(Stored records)
-- Opening Marker --
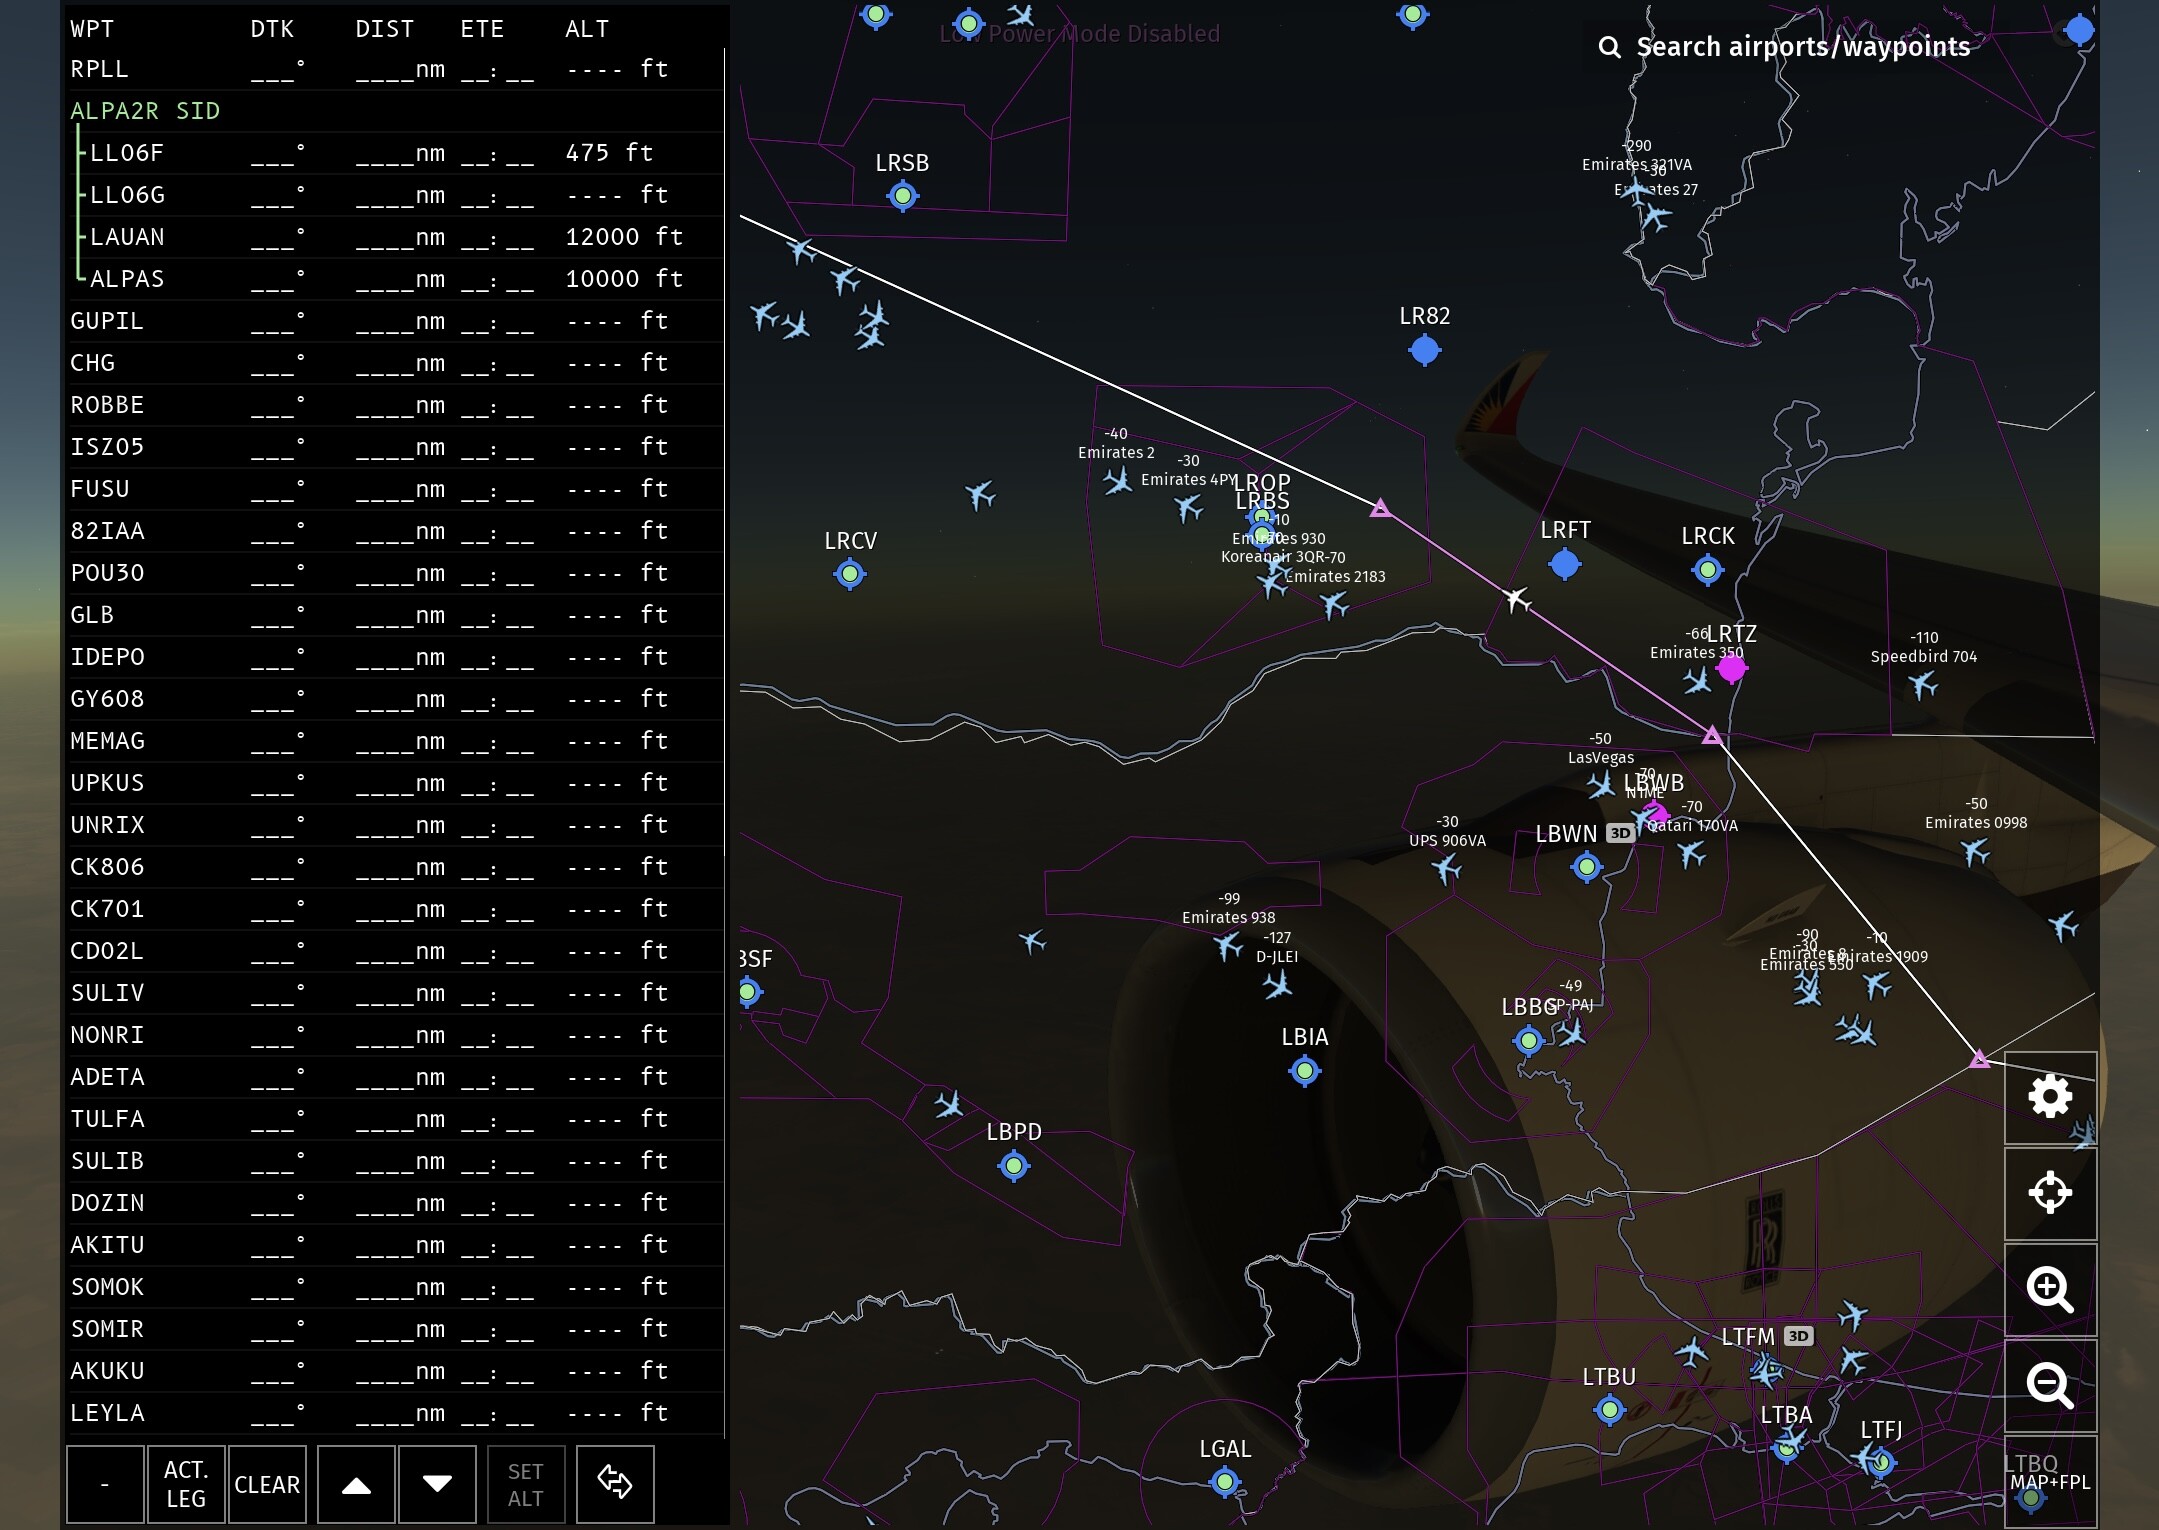The width and height of the screenshot is (2159, 1530).
Task: Click the LBWN 3D airport icon
Action: tap(1587, 867)
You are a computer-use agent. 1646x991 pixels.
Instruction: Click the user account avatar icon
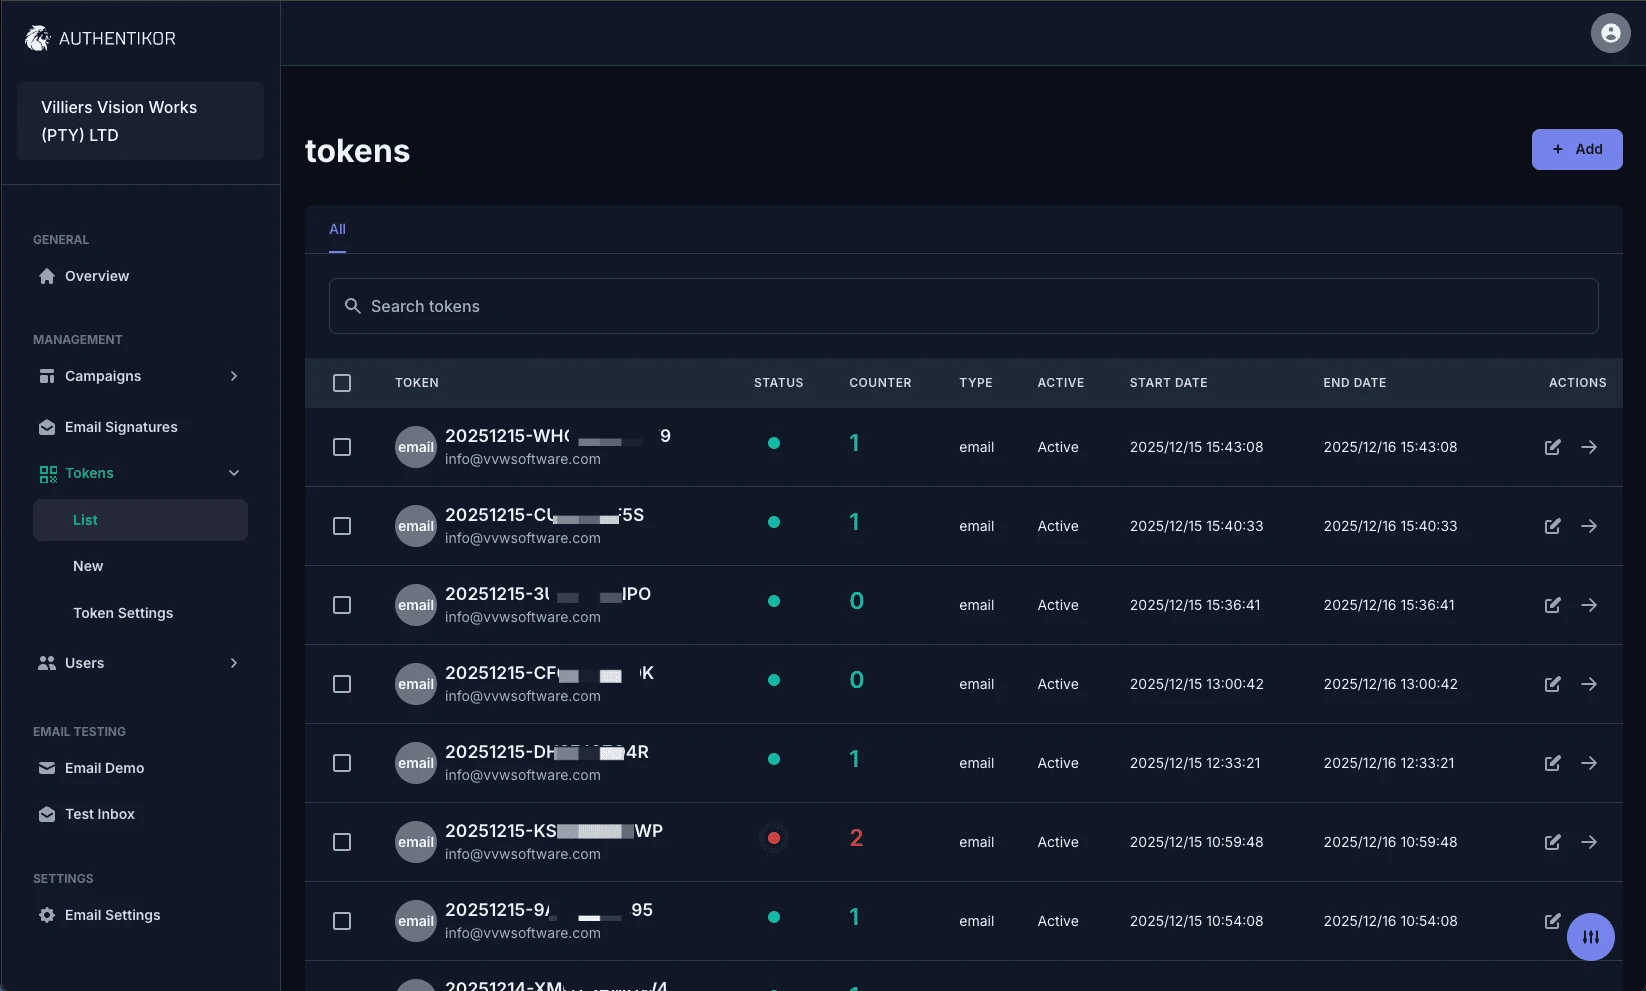(1610, 32)
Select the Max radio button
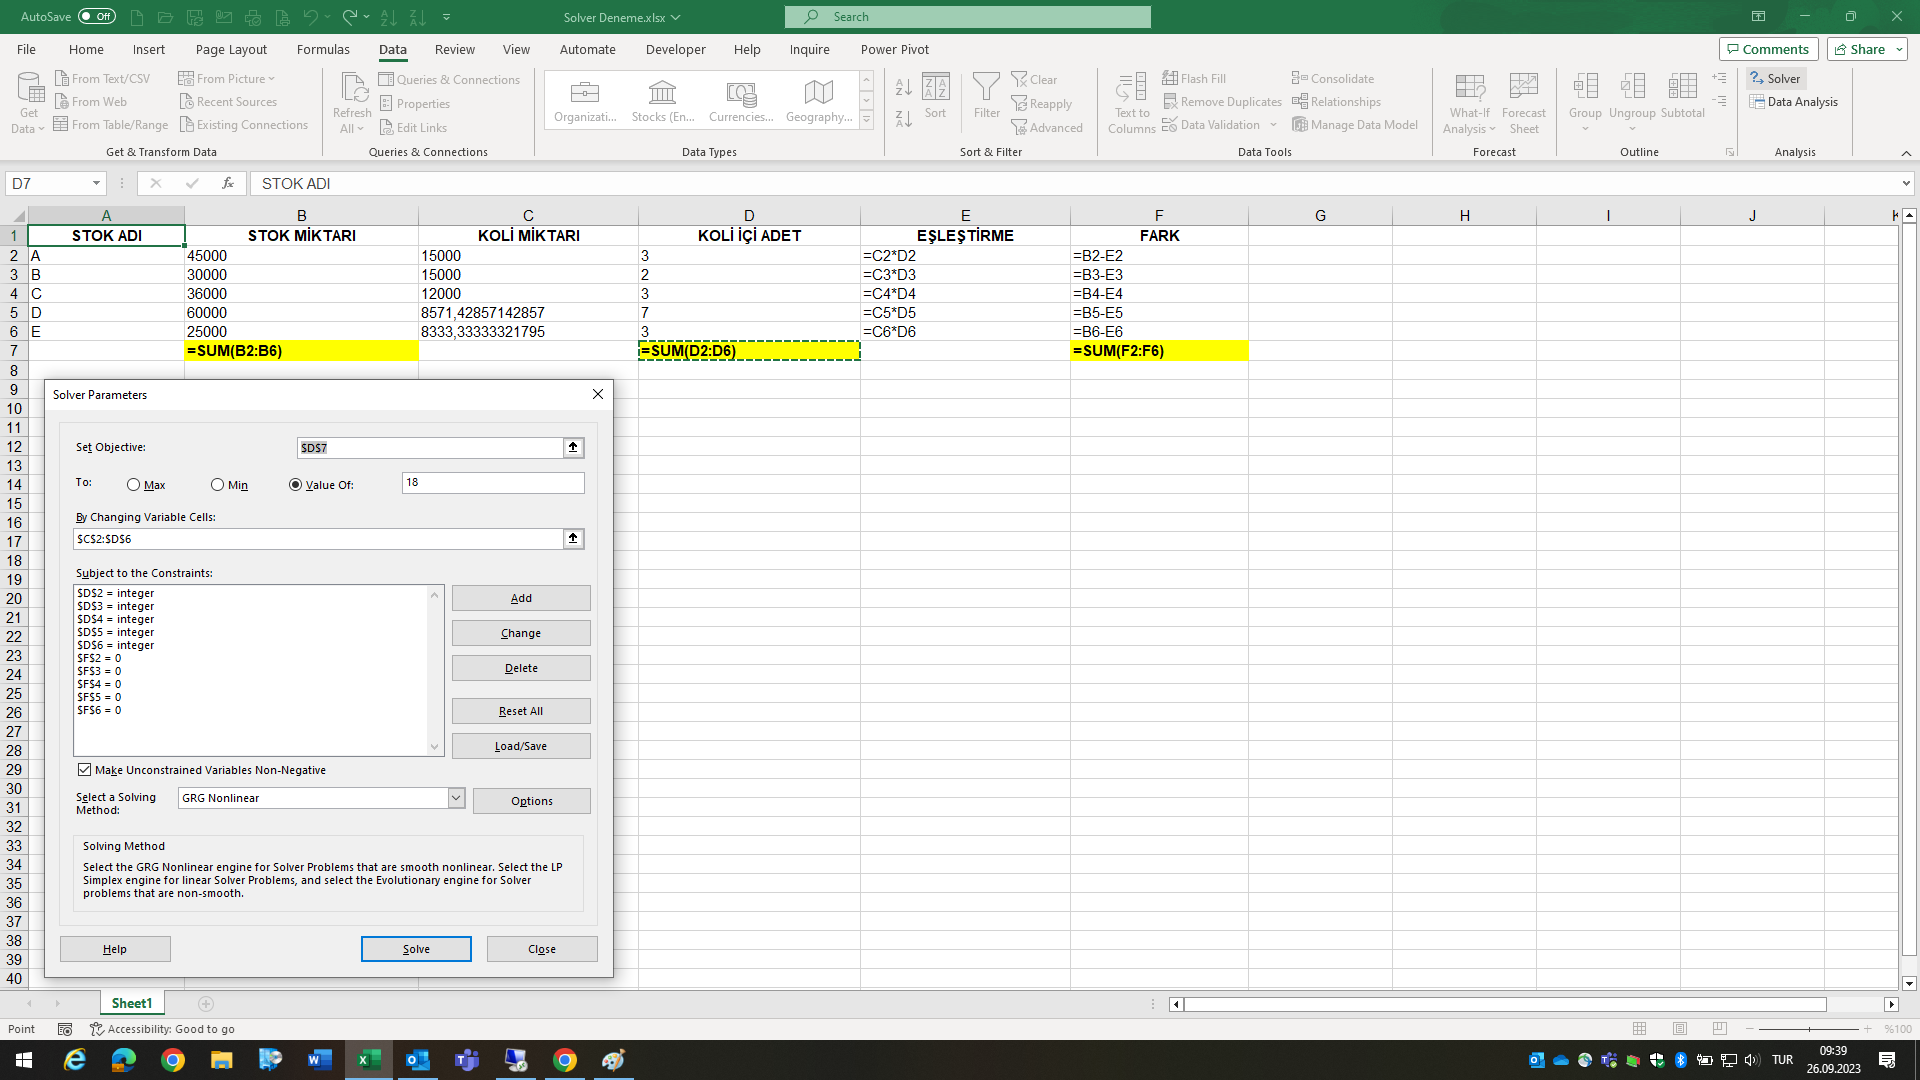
-- Closing Marker --
§ **Task brief**
Starting at the line with "You are a computer-use", reproduce exactly each line through the end of the entries, including the first and the last, and skip the pictures.

§ **Result of the task**
You are a computer-use agent. 1646x991 pixels.
Instruction: Click the user account avatar icon
(1610, 32)
Select the Max radio button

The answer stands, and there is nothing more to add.